━━━ WORKING DATA
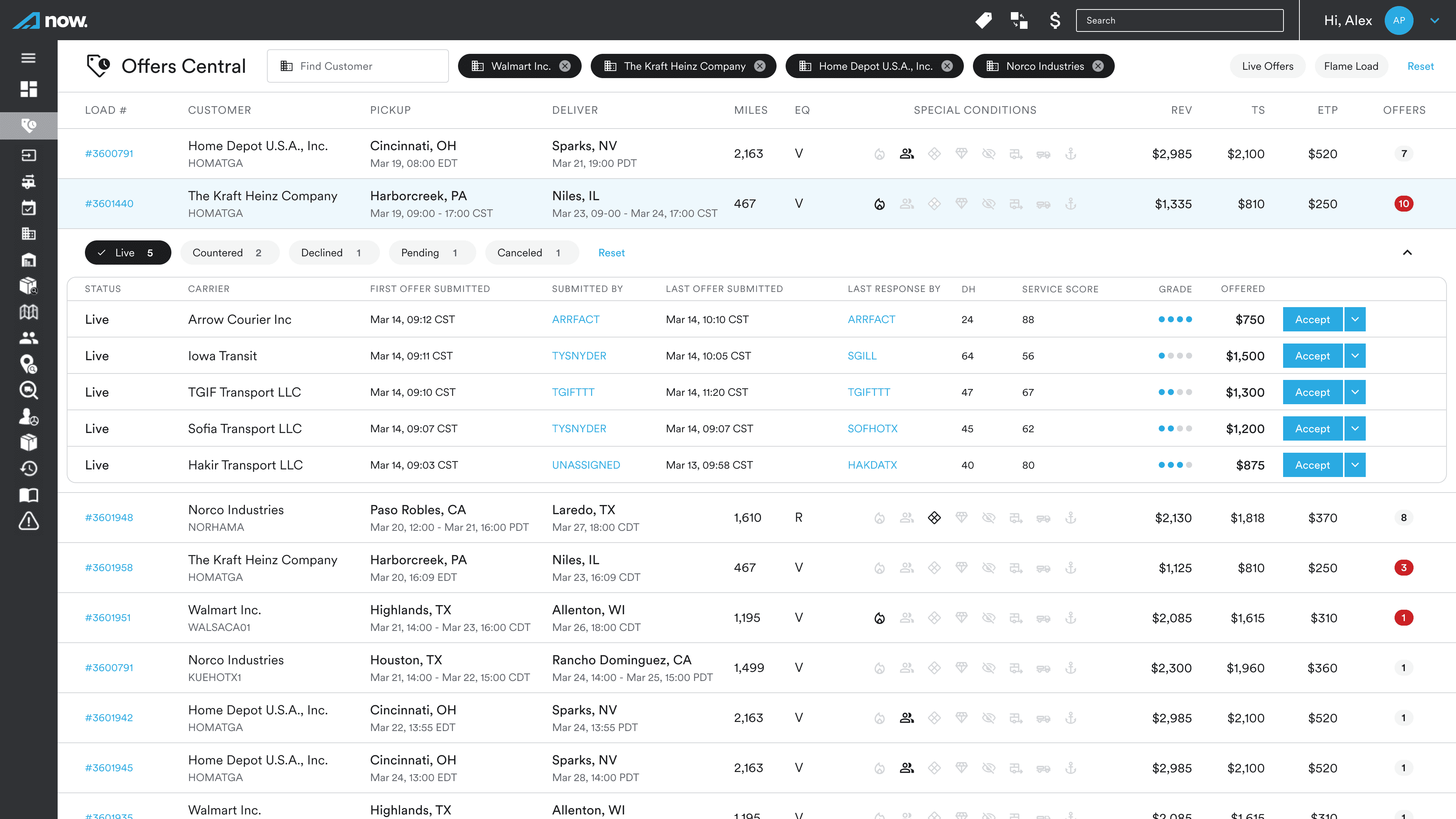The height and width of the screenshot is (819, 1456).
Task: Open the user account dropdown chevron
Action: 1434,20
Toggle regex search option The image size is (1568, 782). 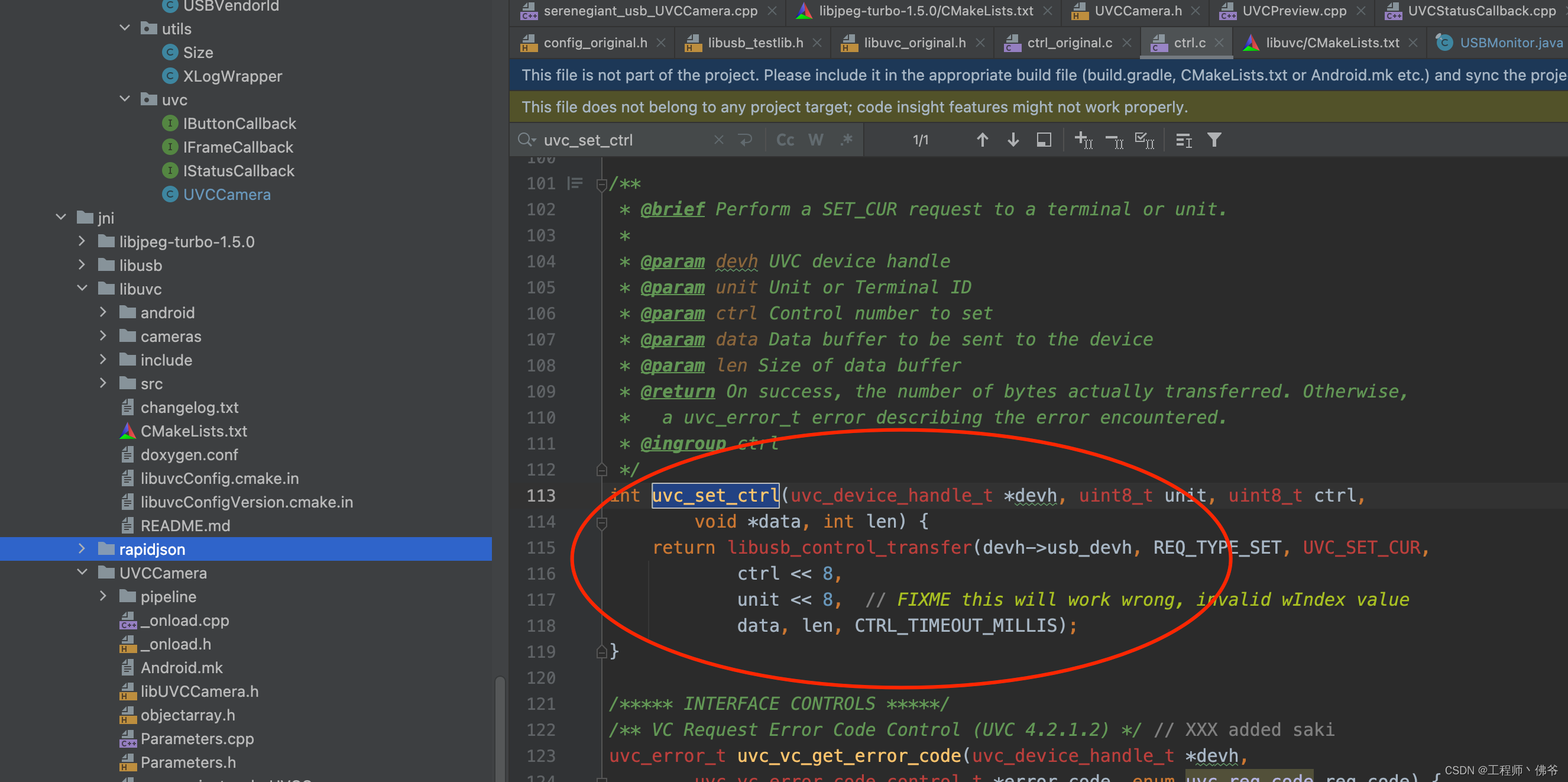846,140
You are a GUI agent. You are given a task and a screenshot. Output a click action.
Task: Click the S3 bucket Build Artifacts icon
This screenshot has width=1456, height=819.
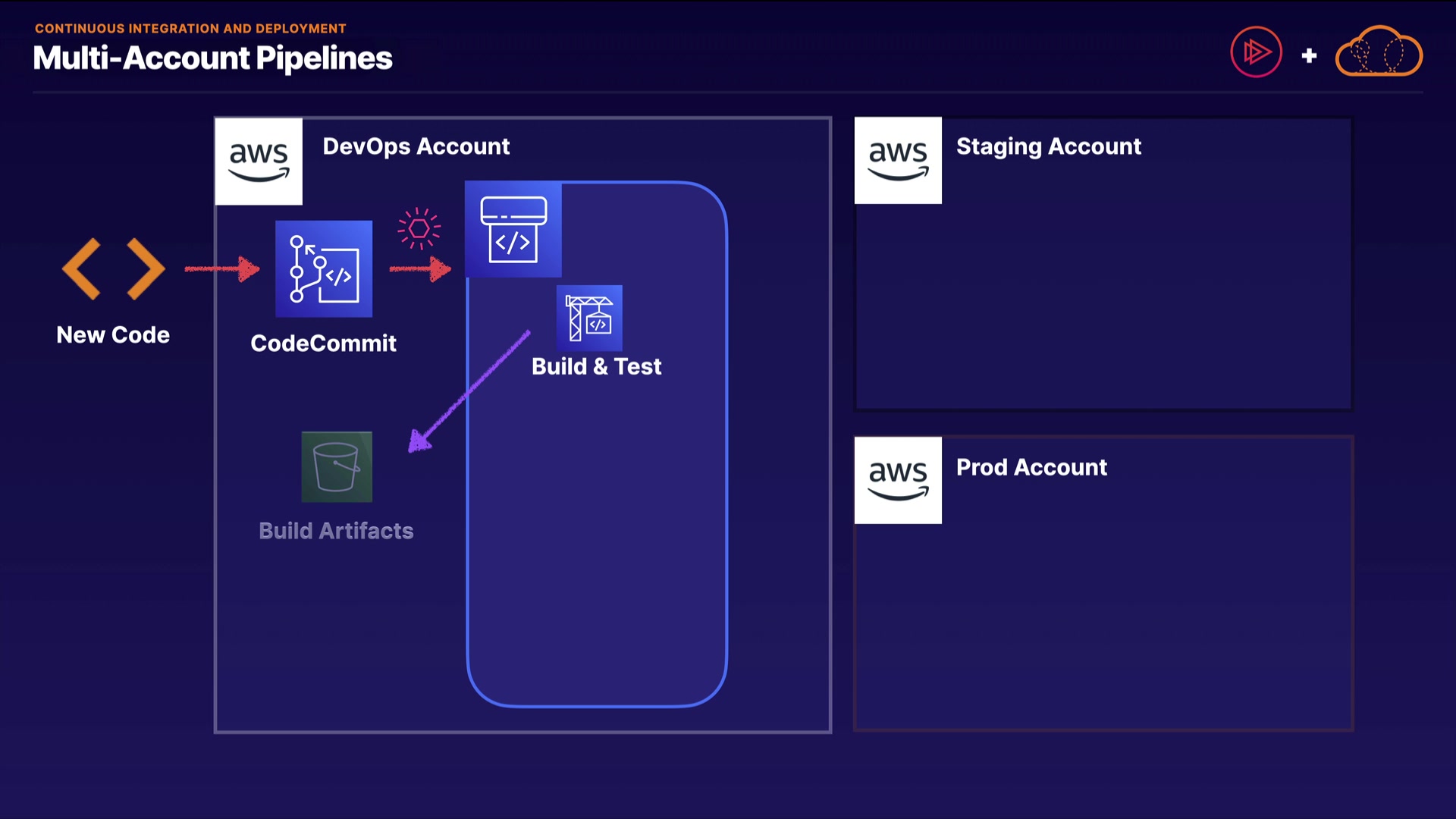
━━━━━━
WHAT TO PRODUCE -> Write out exactly the lines from the one that contains "Task: Click the" through the last line of the data above, both included. Leave every picture out.

OUTPUT OF THE EXERCISE ->
Task: Click the S3 bucket Build Artifacts icon
This screenshot has width=1456, height=819.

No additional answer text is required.